Per quanto riguarda la narrativa dell’Olocausto, il genio della rappresentazione è uscito dalla bottiglia già da tempo. Per molti, orchestrare una simulazione di tali atrocità è di per sé un’oscenità, anche se è buona fortuna convincere un La vita è bella fan di questo. Scrivere di Notte e Nebbia nel suo libro del 1995 Sfarfallio , anche il romanziere e critico Gilbert Adair ha rivolto la sua attenzione a 1993 di Steven Spielberg La lista di Schindler , e dopo aver detto che il quadro non era affatto quella disgrazia che ci si poteva aspettare, lo riteneva comunque una mostruosità. Dopodiché ha riflettuto cupamente sulla ricreazione performativa degli orrori dei campi di sterminio: [Quello che] vedo quando guardo il film, quello che, per quanto mi sforzi, non posso impedirmi di vedere, è che il cast viene messo alla prova su alcuni location nebbiosa e notturna, messa alla prova dallo stesso regista, da ragazzo, nella sua elegante giacca a vento, il suo berretto da baseball rosso dei N.Y. Yankees, i suoi occhiali da nonna e la sua barba. Lo vedo soffiare nelle mani a coppa e puntare il dito guantato come fanno i registi. Vedo le comparse ossute e scheletriche, in pigiama a righe oppure completamente nude, che ridono, scherzano e si spintonano (perché no? È un loro diritto) in attesa che venga allestita una nuova inquadratura. Vedo i truccatori... e così via. Non permettiamo che la febbrile proiezione di Adair (Spielberg non indossa i cappelli degli Yankees, per prima cosa) oscuri il suo punto più ampio: alcune cose, infine, non dovrebbero essere messe in scena.
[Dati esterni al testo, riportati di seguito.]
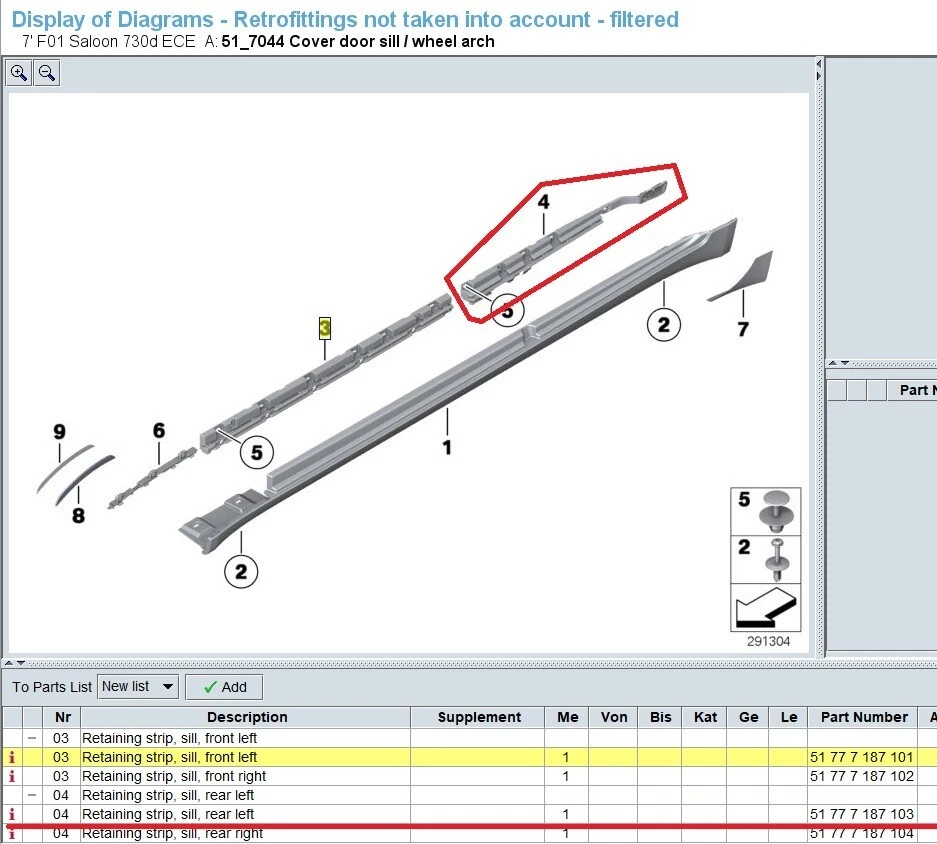Screen dimensions: 937x844
Task: Click callout 7 on the rear arch cover
Action: pyautogui.click(x=741, y=325)

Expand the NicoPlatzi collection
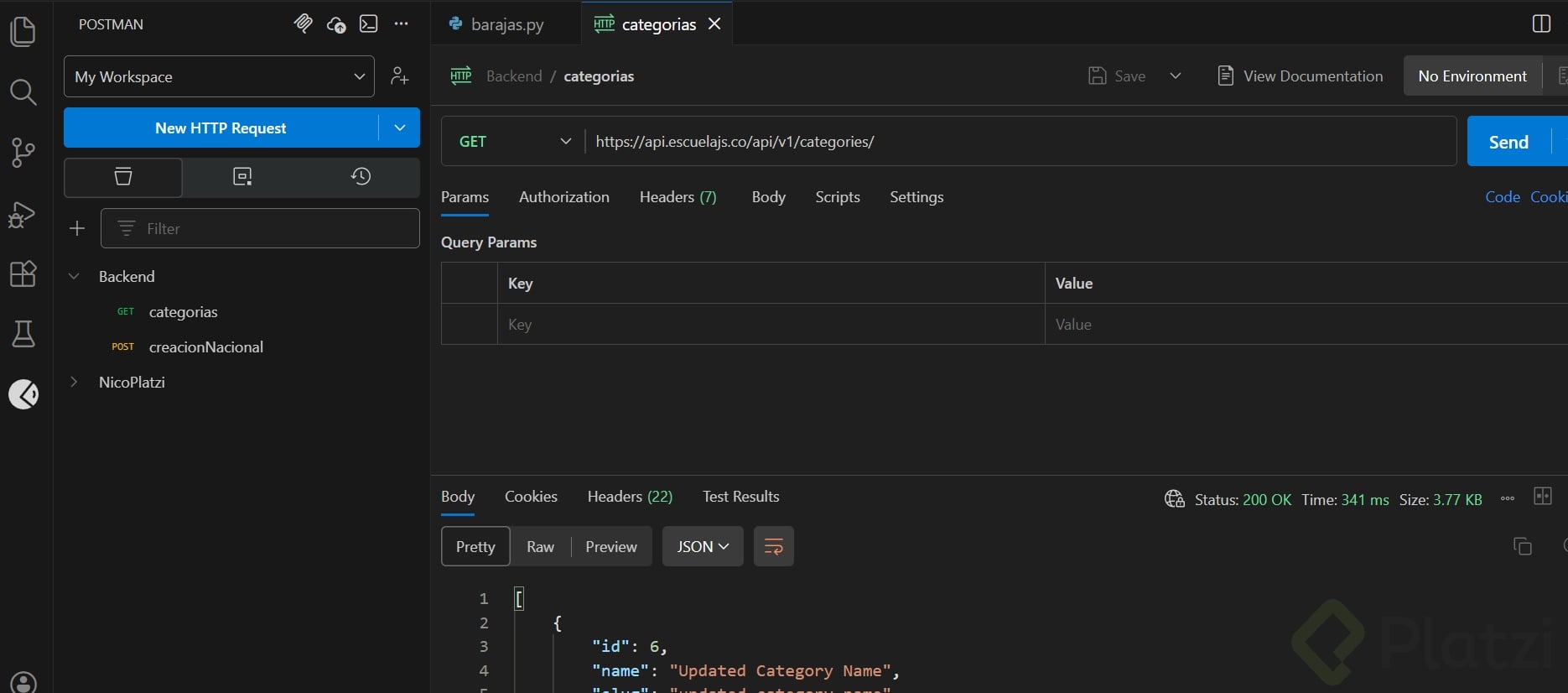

Questa nozione ha informato la decisione di Nolan? Forse non tanto quanto vorremmo pensare, dato che la struttura drammatica del film non consente una facile partenza dall’altra parte del mondo. Ma alla fine, l’incenerimento mediante un’esplosione nucleare è descritto come la visione da incubo di Oppenheimer di una sola persona. Una lavoratrice di Los Alamos interpretata dalla figlia di Nolan, Flora. Chi è uno studente di cinema in età universitaria, quindi rilassati.

Il critico veterano Glenn Kenny recensisce le nuove uscite su RogerEbert.com, sul New York Times e, come si addice a qualcuno della sua età avanzata, sulla rivista AARP. Scrive sul blog, molto occasionalmente, su Alcuni sono venuti correndo e tweet, per lo più per scherzo, a @glenn__kenny . È l'autore dell'acclamato libro del 2020 Made Men: La storia di Quei bravi ragazzi , pubblicato da Hanover Square Press.